Buscan garantizar entregas de agua y atender la sequía en la cuenca del río Bravo
Los gobiernos de México y Estados Unidos dieron a conocer un nuevo entendimiento para robustecer la aplicación del Tratado de Aguas de 1944, mediante el cual se definen volúmenes anuales de suministro y una estrategia para saldar los adeudos históricos en la cuenca del río Bravo.
El Departamento de Estado estadounidense y el Departamento de Agricultura informaron que este avance es resultado de una conversación directa sostenida la semana pasada entre el presidente Donald Trump y la presidenta Claudia Sheinbaum, quienes coincidieron en la necesidad de enfrentar de manera conjunta los retos en la administración del agua en la región fronteriza, especialmente para beneficio de comunidades y productores agrícolas.

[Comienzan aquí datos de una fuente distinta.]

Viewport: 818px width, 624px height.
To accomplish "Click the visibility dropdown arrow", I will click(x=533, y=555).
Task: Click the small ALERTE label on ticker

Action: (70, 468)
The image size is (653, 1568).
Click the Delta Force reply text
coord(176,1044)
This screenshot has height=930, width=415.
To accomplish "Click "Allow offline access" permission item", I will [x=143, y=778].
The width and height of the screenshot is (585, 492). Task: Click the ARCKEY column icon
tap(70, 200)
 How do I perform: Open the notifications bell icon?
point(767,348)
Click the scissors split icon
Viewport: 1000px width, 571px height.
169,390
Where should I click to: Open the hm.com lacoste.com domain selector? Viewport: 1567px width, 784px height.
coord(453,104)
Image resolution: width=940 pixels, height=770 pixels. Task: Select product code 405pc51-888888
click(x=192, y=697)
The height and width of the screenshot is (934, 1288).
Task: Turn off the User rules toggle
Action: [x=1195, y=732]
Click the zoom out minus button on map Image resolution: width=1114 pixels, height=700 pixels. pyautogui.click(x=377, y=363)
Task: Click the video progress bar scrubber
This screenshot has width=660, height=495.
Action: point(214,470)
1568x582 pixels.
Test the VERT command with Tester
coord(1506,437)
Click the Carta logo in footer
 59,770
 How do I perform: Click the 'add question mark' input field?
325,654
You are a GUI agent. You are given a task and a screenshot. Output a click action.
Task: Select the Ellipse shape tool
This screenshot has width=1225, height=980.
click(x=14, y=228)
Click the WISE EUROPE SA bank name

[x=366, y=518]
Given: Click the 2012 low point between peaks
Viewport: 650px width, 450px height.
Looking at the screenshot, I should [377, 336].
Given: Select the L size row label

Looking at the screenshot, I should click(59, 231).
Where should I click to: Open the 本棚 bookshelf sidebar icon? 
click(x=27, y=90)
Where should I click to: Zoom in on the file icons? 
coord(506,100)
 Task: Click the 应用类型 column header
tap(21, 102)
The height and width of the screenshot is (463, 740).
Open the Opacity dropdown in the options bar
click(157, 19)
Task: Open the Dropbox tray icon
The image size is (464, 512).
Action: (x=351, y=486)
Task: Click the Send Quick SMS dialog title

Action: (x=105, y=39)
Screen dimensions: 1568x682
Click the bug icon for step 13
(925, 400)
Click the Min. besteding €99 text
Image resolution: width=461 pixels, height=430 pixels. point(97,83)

Como parte del acuerdo técnico, México se comprometió a aportar al menos 350 mil acres-pies de agua por año —equivalentes a poco más de 431 millones de metros cúbicos— durante el actual ciclo quinquenal. Esta medida busca ofrecer certidumbre a las zonas agrícolas y poblaciones rurales del Valle del Bajo Río Grande, en el sur de Texas.
El entendimiento también contempla un esquema para que México cubra por completo el rezago acumulado en el periodo anterior, con el fin de regularizar el cumplimiento de las obligaciones establecidas en el tratado binacional.
Para dar seguimiento a lo pactado y prevenir nuevos déficits, ambos países acordaron llevar a cabo reuniones mensuales de evaluación, en las que participarán autoridades de los sectores agrícola y diplomático, así como representantes de la Comisión Internacional de Límites y Aguas.
Funcionarios estadounidenses señalaron que este mecanismo permitirá asegurar el respeto a los compromisos internacionales y fortalecer la disponibilidad de agua destinada tanto a la producción agropecuaria como al consumo humano.
Desde el lado mexicano, las secretarías de Relaciones Exteriores, Agricultura y Medio Ambiente, junto con la Comisión Nacional del Agua, destacaron que el plan incorpora criterios especiales para la gestión del recurso en un contexto de sequía prolongada en la región.
De acuerdo con el documento oficial, la ruta acordada es resultado de un trabajo técnico y político conjunto, sustentado en el respeto a la soberanía de ambos países y orientado a garantizar el acceso al agua y a los alimentos en las comunidades involucradas.
El Gobierno de México reiteró que el Tratado de Aguas de 1944 sigue siendo el marco fundamental para proteger los intereses nacionales y respaldar las actividades productivas dentro del territorio mexicano.